In taking on this research project, we hope to learn and understand each step of how tuition is calculated by colleges and universities, how financial aid trends impact college and universities decisions on tuition, and how the relationship affects the decisions made by incoming and current college students. Additionally, we hope to obtain a better understanding on how the government and other outside scholarship and grant providers determine the amount awarded to students each year, as well as how and why this changes year to year.

Determining our research design, our blueprint will be following a descriptive design for our research. Descriptive design, which involves both qualitative and quantitative study, helps people provide answers to the questions of who, what, when, where, and how associated with a particular research problem.
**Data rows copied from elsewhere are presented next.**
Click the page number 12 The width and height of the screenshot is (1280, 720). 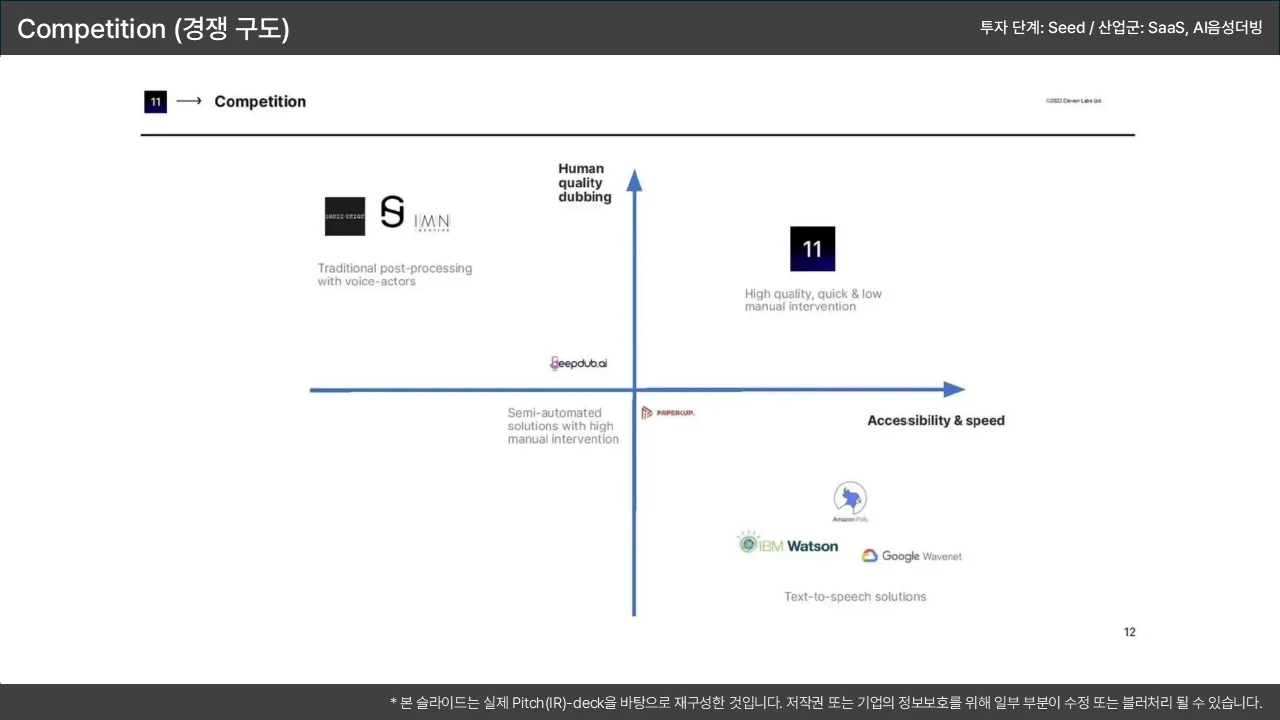click(1129, 632)
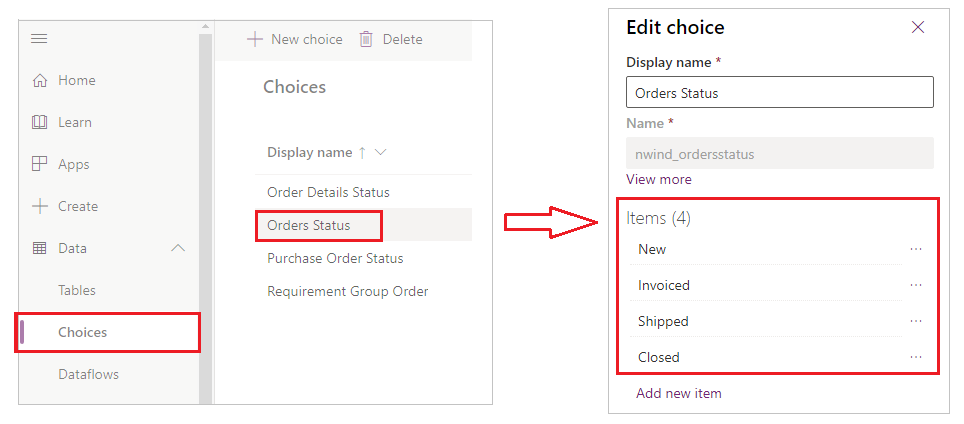
Task: Click the Apps grid icon
Action: 40,165

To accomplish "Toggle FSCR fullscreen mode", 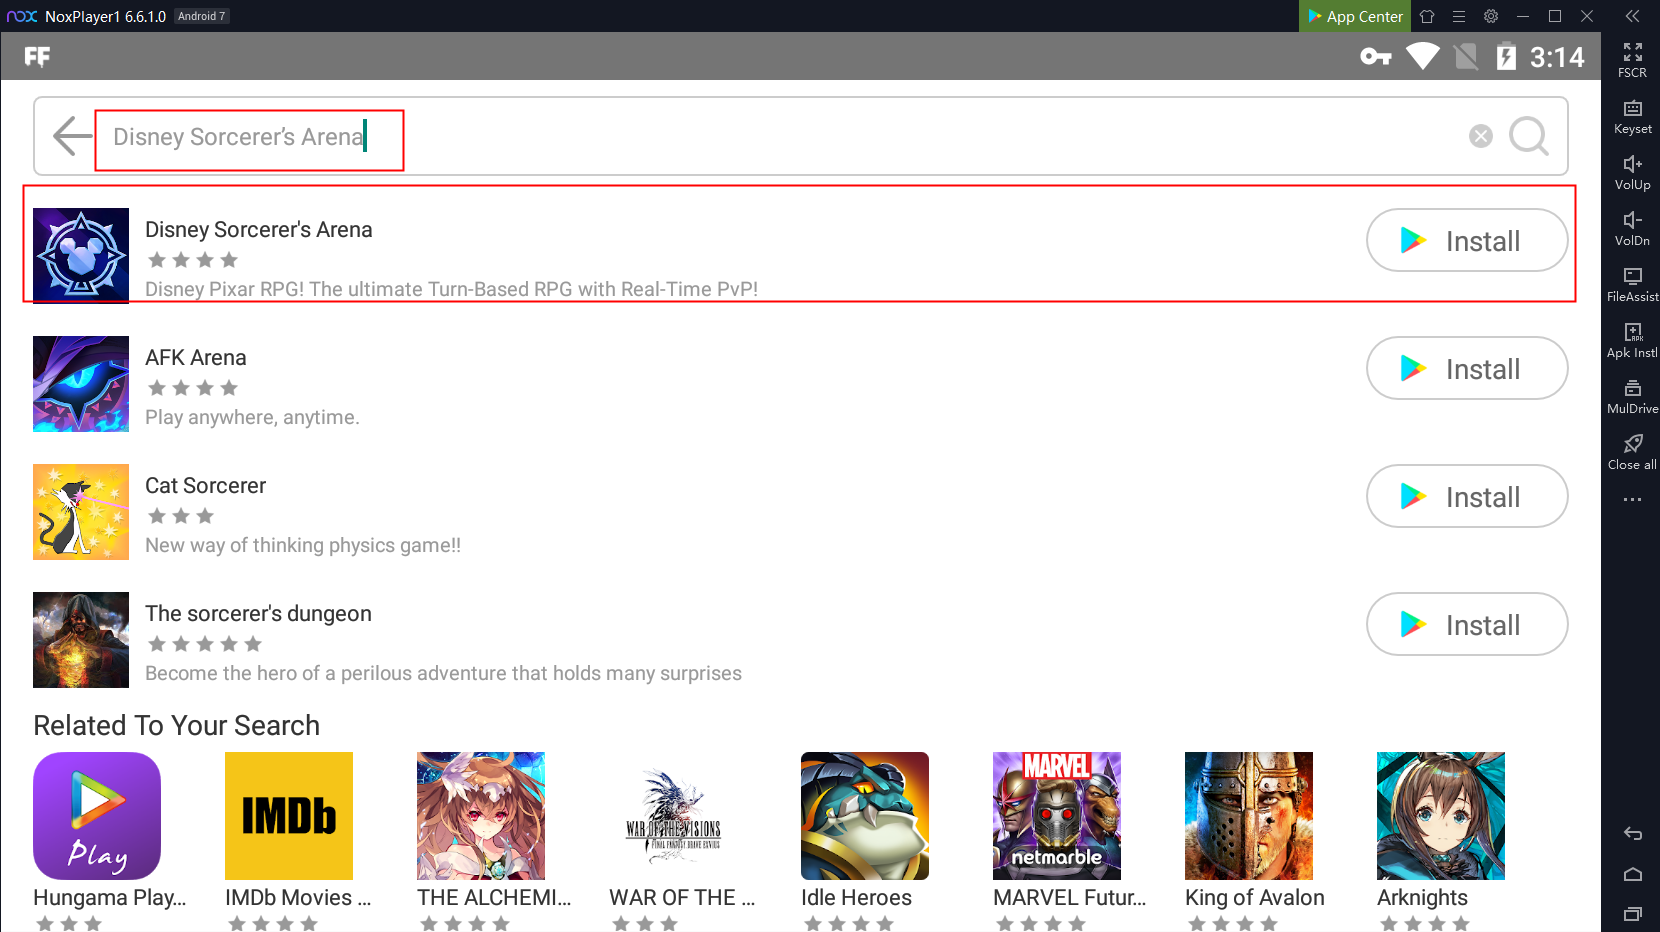I will [x=1632, y=60].
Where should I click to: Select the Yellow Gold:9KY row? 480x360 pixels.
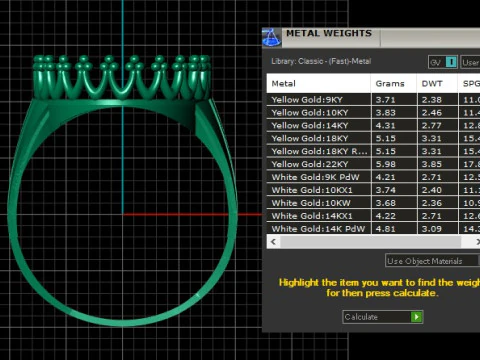[373, 100]
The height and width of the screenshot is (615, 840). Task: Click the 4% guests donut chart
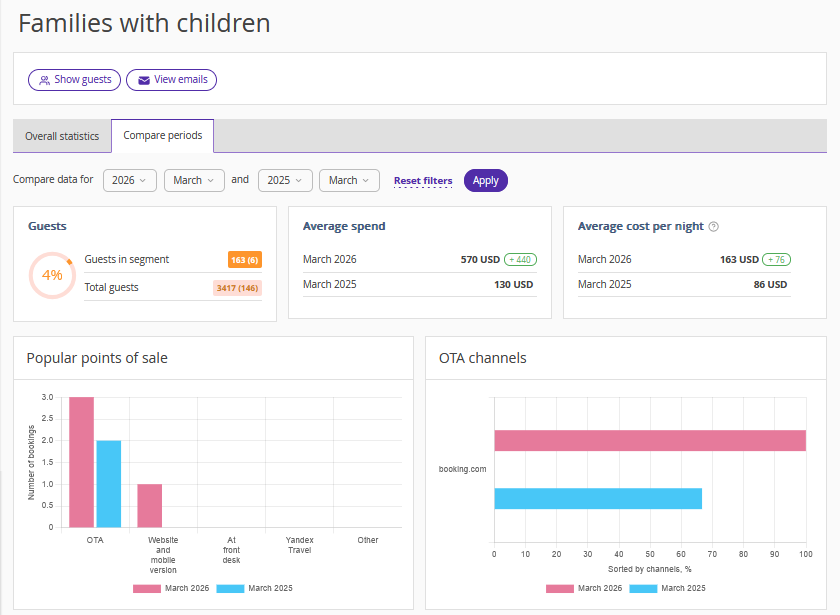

It is used to obtain information concerning the current status of the phenomena being research and what already exists. In carrying out our research and creating our project, we hope to connect existing studies and data with new observations and data to create the most accurate understanding and conclusion as possible. Being fully aware to the factors that affect each part of the tuition and financial aid relationship, our research design will capture the two ideas as independents to further understand if they are, or have become, interdependent.